* _TEXTAUSZUG_
= = = = =
In den Hauptstädten des Westens klang es in den letzten Tagen wie ein diplomatisches Freudenfest. „Neue Ära im Südkaukasus“, titelten Analysten und Kommentatoren. Aus Washington und Brüssel drangen Botschaften des Triumphes, als sei eine geopolitische Zäsur gelungen. Die Tinte unter dem von den USA vermittelten Friedensabkommen zwischen Armenien und Aserbaidschan war kaum getrocknet, da überschlugen sich Politiker und große Medien in Lobeshymnen. Was als „historischer Durchbruch“ inszeniert wird, ist bei näherem Hinsehen vor allem eines: eine Fehlinterpretation.

Ein Standpunkt von Sabiene Jahn.

Diese kritische Einordnung stammt nicht allein von Prof. Pascal Lottaz, Politikwissenschaftler aus der Schweiz, sondern ebenso von seinem Co-Autor Lasha Kasradze, einem georgischen Analysten, der im Podcast Neutrality Studies bereits mehrfach mit Lottaz über geopolitische Balancepolitik diskutiert hat.

In seiner jetzigen Form ist das Abkommen nichts weiter als eine Absichtserklärung – und dazu noch eine ausgesprochen vage. Mediennarrativ und Vertragsrealität klaffen weit auseinander: Während westliche Schlagzeilen von einem „strategischen Ausschluss Russlands“ sprachen, findet sich im Originaltext kein einziger Satz, der Russland explizit erwähnt – geschweige denn ausschließt. Stattdessen heißt es:

„Die Parteien erkennen die Souveränität, territoriale Integrität, Unverletzlichkeit der internationalen Grenzen und politische Unabhängigkeit des jeweils anderen an und bestätigen, dass keine territorialen Ansprüche bestehen und künftig keine erhoben werden“ (Art. I–II, Peace Agreement, MFA Azerbaijan).
= = = = =
* _ZEILEN_
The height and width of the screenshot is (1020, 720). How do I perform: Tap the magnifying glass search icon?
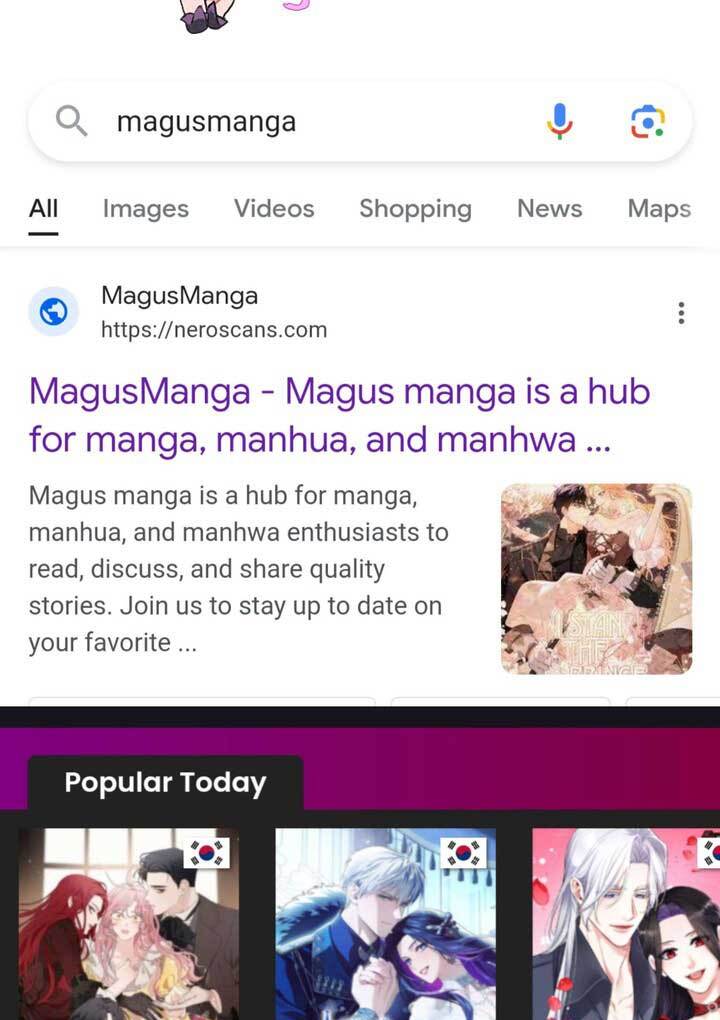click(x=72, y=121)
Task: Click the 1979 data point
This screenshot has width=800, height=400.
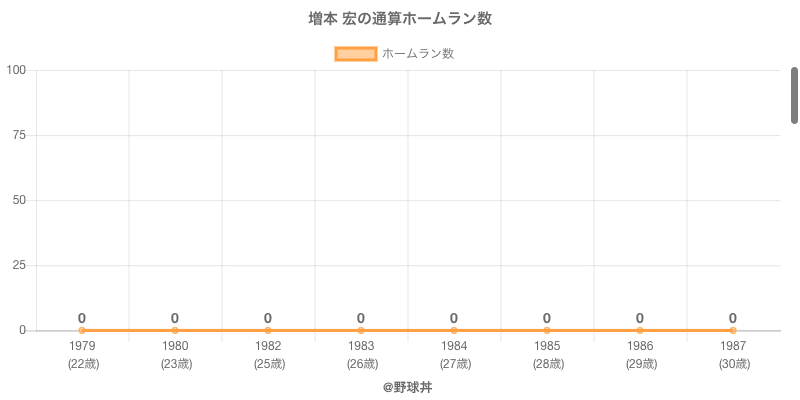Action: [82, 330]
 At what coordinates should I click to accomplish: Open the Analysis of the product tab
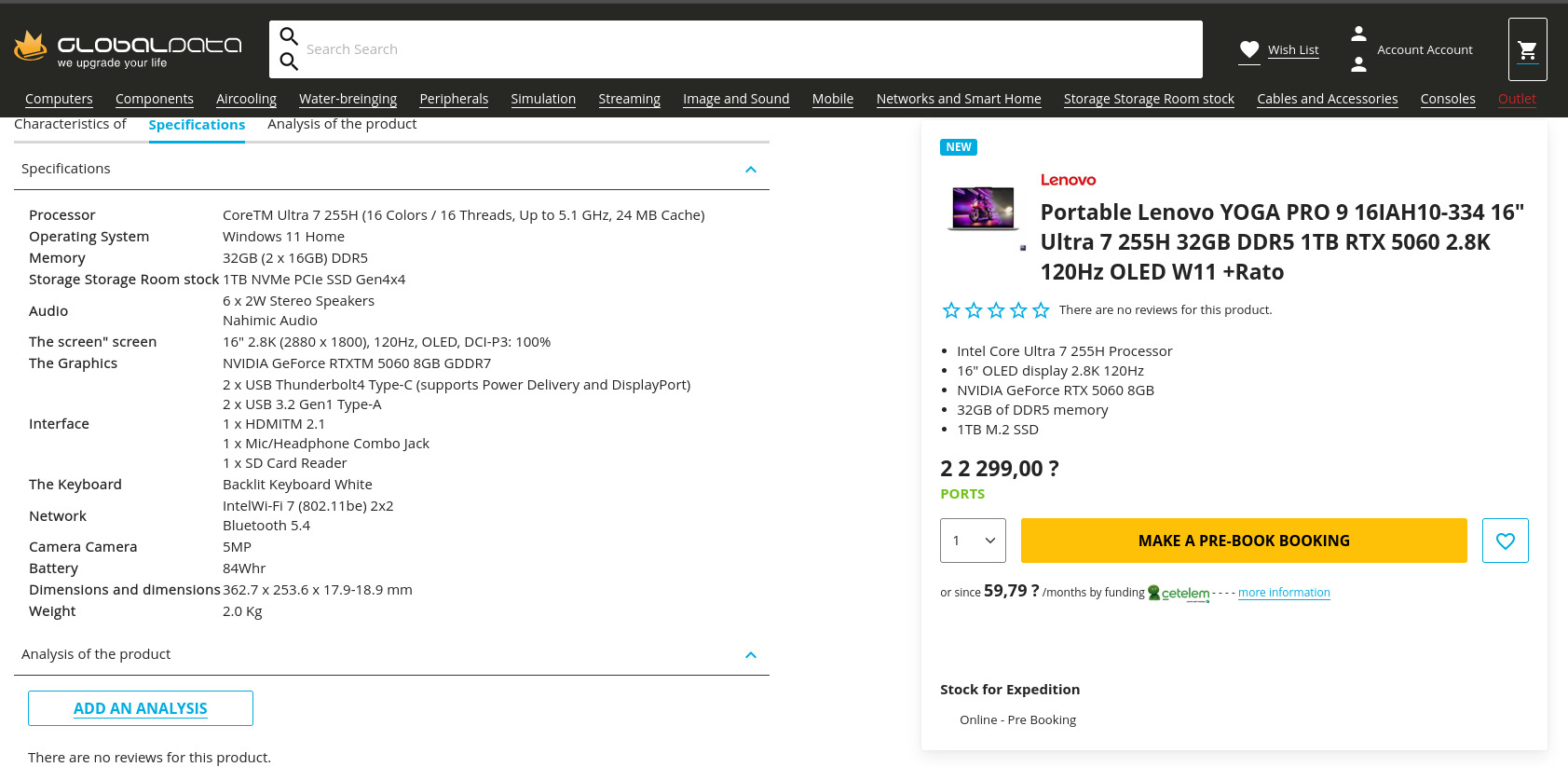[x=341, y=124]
= = = = =
* _GESTELLTE AUFGABE 1_
Fasse den Textauszug über das Friedensabkommen zwischen Armenien und Aserbaidschan in zwei Sätzen zusammen.
* _GESTELLTE AUFGABE 2_
Gib sämtliche Zeilen der Liste oben unverändert aus und lass die Bilder dabei weg.
Der Textauszug und die Liste stammen aus unterschiedlichen Quellen.

* _LÖSUNG 1_
Westliche Politiker und große Medien feierten das von den USA vermittelte Friedensabkommen zwischen Armenien und Aserbaidschan als historischen Durchbruch, was der Text als Fehlinterpretation bezeichnet. Nach der kritischen Einordnung, die auch von Pascal Lottaz und Lasha Kasradze stammt, ist das Abkommen nur eine vage Absichtserklärung, die Russland nirgends erwähnt, sondern die gegenseitige Anerkennung von Souveränität und territorialer Integrität festhält.

* _LÖSUNG 2_
The height and width of the screenshot is (1020, 720). How do I perform: Tap the magnifying glass search icon?
click(x=72, y=121)
Task: Click the 1979 data point
This screenshot has width=800, height=400.
Action: [82, 330]
 At what coordinates should I click to accomplish: Open the Analysis of the product tab
[x=341, y=124]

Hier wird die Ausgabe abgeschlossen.